Le Conseil des droits de l’Homme de l’ONU a demandé ce vendredi à l’Algérie de libérer « immédiatement » les détenus du Hirak. La question des détenus d’opinion n’est-elle pas en train de déborder des frontières de l’Algérie ?

Le Haut-commissariat aux droits de l’Homme de l’ONU est la principale entité en matière des droits de l’Homme mandatée par l’assemblée générale de l’ONU pour promouvoir, contrôler, renseigner et veiller au respect des droits de l’Homme dans le monde.

L’Algérie en intégrant les Nations-Unies accepte qu’elle soit contrôlée et même critiquée.

Le complexe qu’il faut avoir ce n’est pas d’être pointé du doigt, mais d’avoir transgressé des droits fondamentaux consacrés par les conventions internationales relatives aux droits de l’Homme ratifiées par l’Algérie.

C’est donc un mécanisme de contrôle auquel on est soumis et il appartient aux autorités de veiller au respect des droits de l’Homme.

La haute commissaire aux droits de l’Homme a utilisé d’ailleurs un langage diplomatique, c’est l’usage consacré dans ces espaces.

Le président Tebboune a annoncé jeudi 18 février avoir accordé une grâce à des détenus du Hirak. Combien de détenus libérés depuis cette annonce ?

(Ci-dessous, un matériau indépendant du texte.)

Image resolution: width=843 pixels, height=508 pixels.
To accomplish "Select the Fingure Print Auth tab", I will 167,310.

Nous n’avons pas de chiffre précis. Il y a une quarantaine de détenus libérés. À chaque fois qu’un détenu du Hirak ou d’opinion est libéré, nous ne pouvons que saluer la mesure. Il faut aller plus loin en libérant d’autres détenus d’opinion, de cesser de les emprisonner à chaque manifestation et de les réhabiliter car certains d’entre eux se sont vus perdre leurs emplois de façon injustifiée.

Les libertés de manifester et de s’exprimer doivent être respectées et protégées mais c’est de l’encre sur la Constitution.

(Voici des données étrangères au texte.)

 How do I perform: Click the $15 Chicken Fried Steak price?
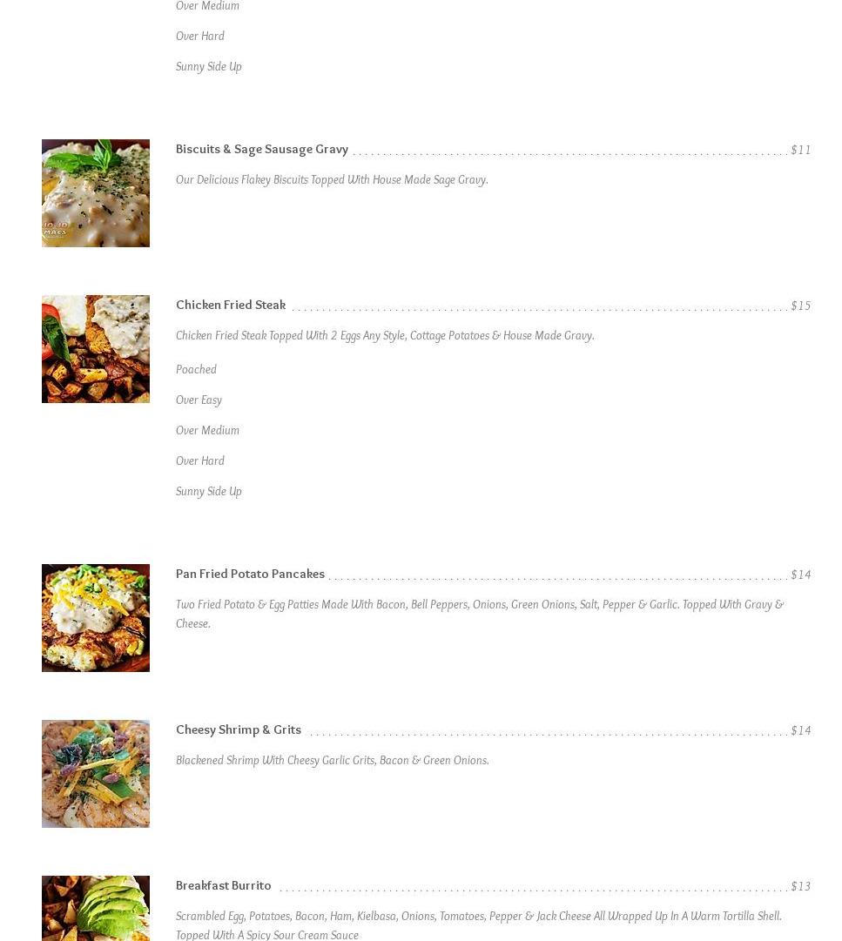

Quelle est la situation des libertés et des droits de l’Homme en Algérie ?

La situation des droits de l’Homme dans tous les pays, et le nôtre n’y échappe pas, dépend de son état de démocratisation. Plus un État est démocratique, plus le respect des droits de l’Homme se rapproche de la réalité.

À quoi bon avoir une constitution aussi belle soit-elle et ratifier la plupart des conventions internationales relatives aux droits de l’Homme si dans la réalité leurs principes ne sont pas respectés et sont bafoués au quotidien.

Je continue à soutenir que la source des malheurs des peuples est la méconnaissance, l’ignorance ou le mépris des droits de l’Homme.

La feuille de route du pouvoir est-elle tenable ?

Ne dit-on pas que les mêmes causes reproduisent les mêmes effets. Le pouvoir doit tirer les leçons des causes qui ont amené la naissance du Hirak.

On ne peut pas se permettre de dialoguer avec soit même, de tourner le dos aux attentes populaires, de faire semblant que le changement n’est pas une demande sociale, de fermer tous les espaces d’expression démocratiques, de reproduire les mêmes pratiques de cooptation pour les postes de responsabilité et de privilégier le tout répressif. Je crains que si ça continue ainsi, on ne trouvera plus personne de sensé avec qui dialoguer.